Document passage |
(Cc: Alex, John, Joel, Alistair, nouveau)
On Thu Sep 4, 2025 at 11:37 AM CEST, Danilo Krummrich wrote:
> On Thu Sep 4, 2025 at 12:11 AM CEST, Zhi Wang wrote:
>> diff --git a/drivers/vfio/pci/nvidia-vgpu/include/nvrm/gsp.h
>> b/drivers/vfio/pci/nvidia-vgpu/include/nvrm/gsp.h
>> new file mode 100644
>> index 000000000000..c3fb7b299533
>> --- /dev/null
>> +++ b/drivers/vfio/pci/nvidia-vgpu/include/nvrm/gsp.h
>> @@ -0,0 +1,18 @@
>> +/* SPDX-License-Identifier: MIT */
>> +#ifndef __NVRM_GSP_H__
>> +#define __NVRM_GSP_H__
>> +
>> +#include <nvrm/nvtypes.h>
>> +
>> +/* Excerpt of RM headers from
>> https://github.com/NVIDIA/open-gpu-kernel-modules/tree/570 */
>> +
>> +#define NV2080_CTRL_CMD_GSP_GET_FEATURES (0x20803601)
>> +
>> +typedef struct NV2080_CTRL_GSP_GET_FEATURES_PARAMS {
>> + NvU32 gspFeatures;
>> + NvBool bValid;
>> + NvBool bDefaultGspRmGpu;
>> + NvU8 firmwareVersion[GSP_MAX_BUILD_VERSION_LENGTH];
>> +} NV2080_CTRL_GSP_GET_FEATURES_PARAMS;
>> +
>> +#endif
>
> <snip>
>
>> +static struct version supported_version_list[] = {
>> + { 18, 1, "570.144" },
>> +};
>
> nova-core won't provide any firmware specific APIs, it is meant to serve as a
> hardware and firmware abstraction layer for higher level drivers, such as vGPU
> or nova-drm.
>
> As a general rule the interface between nova-core and higher level drivers
> must
> not leak any hardware or firmware specific details, but work on a higher level
> abstraction layer.
>
> Now, I recognize that at some point it might be necessary to do some kind of
> versioning in this API anyways. For instance, when the semantics of the
> firmware
> API changes too significantly.
>
> However, this would be a separte API where nova-core, at the initial
> handshake,
> then asks clients to use e.g. v2 of the nova-core API, still hiding any
> firmware
> and hardware details from the client.
>
> Some more general notes, since I also had a look at the nova-core <-> vGPU
> interface patches in your tree (even though I'm aware that they're not part of
> the RFC of course):
>
> The interface for the general lifecycle management for any clients attaching
> to
> nova-core (VGPU, nova-drm) should be common and not specific to vGPU. (The
> same
> goes for interfaces that will be used by vGPU and nova-drm.)
>
> The interface nova-core provides for that should be designed in Rust, so we
> can
> take advantage of all the features the type system provides us with connecting
> to Rust clients (nova-drm).

Entries supplied |
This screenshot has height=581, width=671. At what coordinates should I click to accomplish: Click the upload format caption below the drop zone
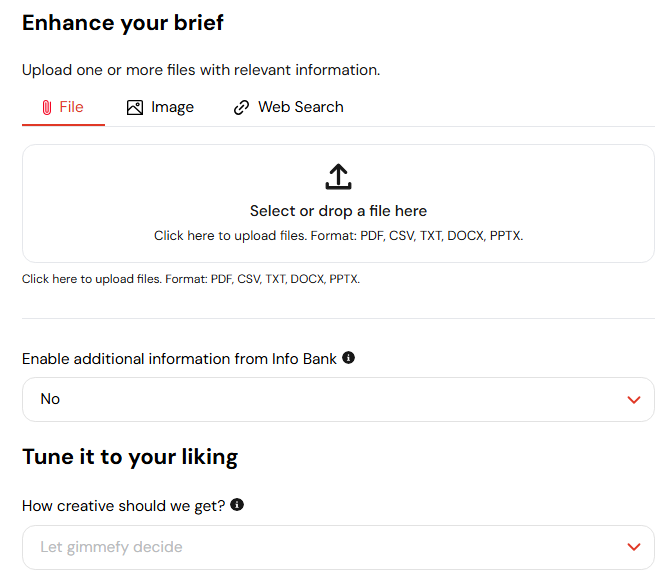click(190, 279)
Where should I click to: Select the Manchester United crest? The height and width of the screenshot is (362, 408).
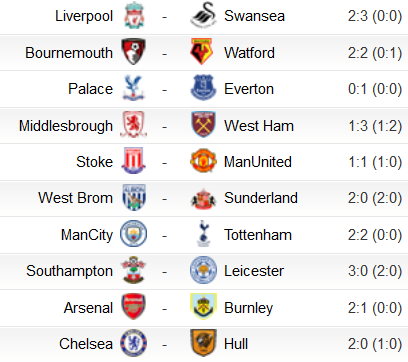(203, 161)
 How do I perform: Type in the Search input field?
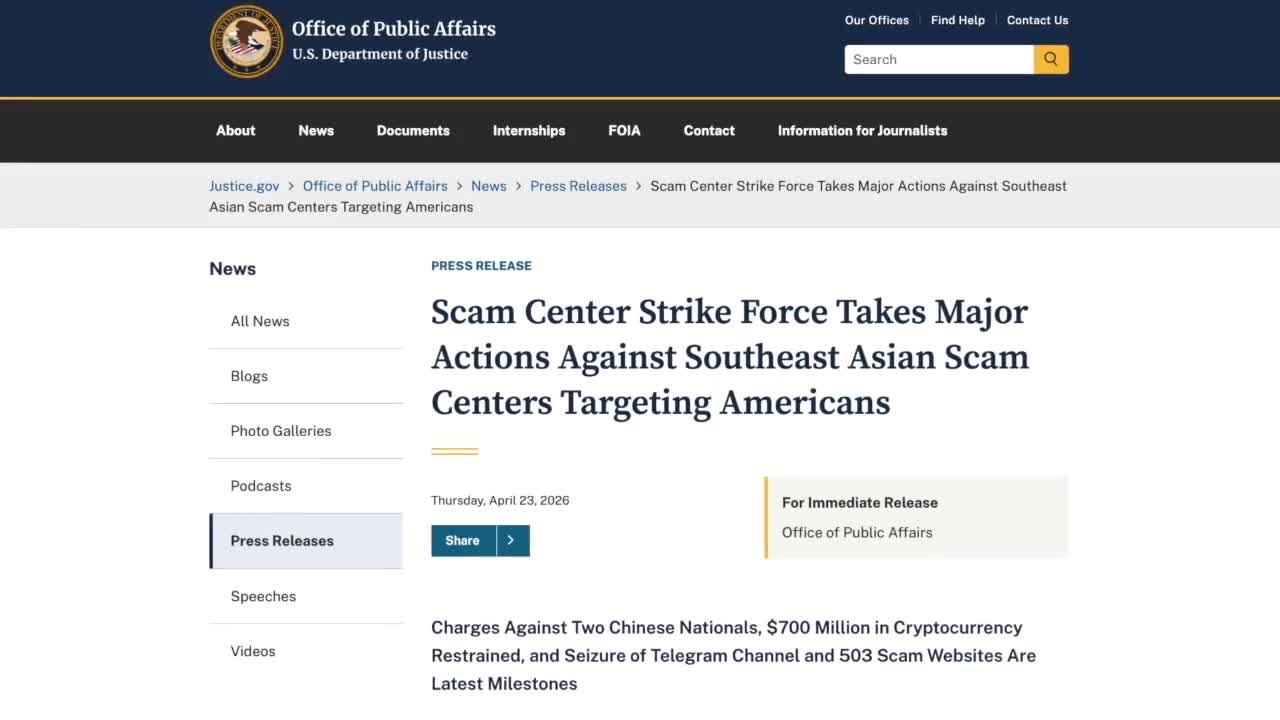(x=938, y=59)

Task requirements |
- A) From the patch review above, list every member field declared in the struct NV2080_CTRL_GSP_GET_FEATURES_PARAMS.
- B) Answer these questions about the patch review above, one per line:
(i) Which license does the SPDX identifier in the new header name?
(ii) What version string appears in supported_version_list?
(iii) In which language should the interface nova-core provides be designed?

Final results |
- A)
- gspFeatures
- bValid
- bDefaultGspRmGpu
- firmwareVersion

- B)
(i) MIT
(ii) "570.144"
(iii) Rust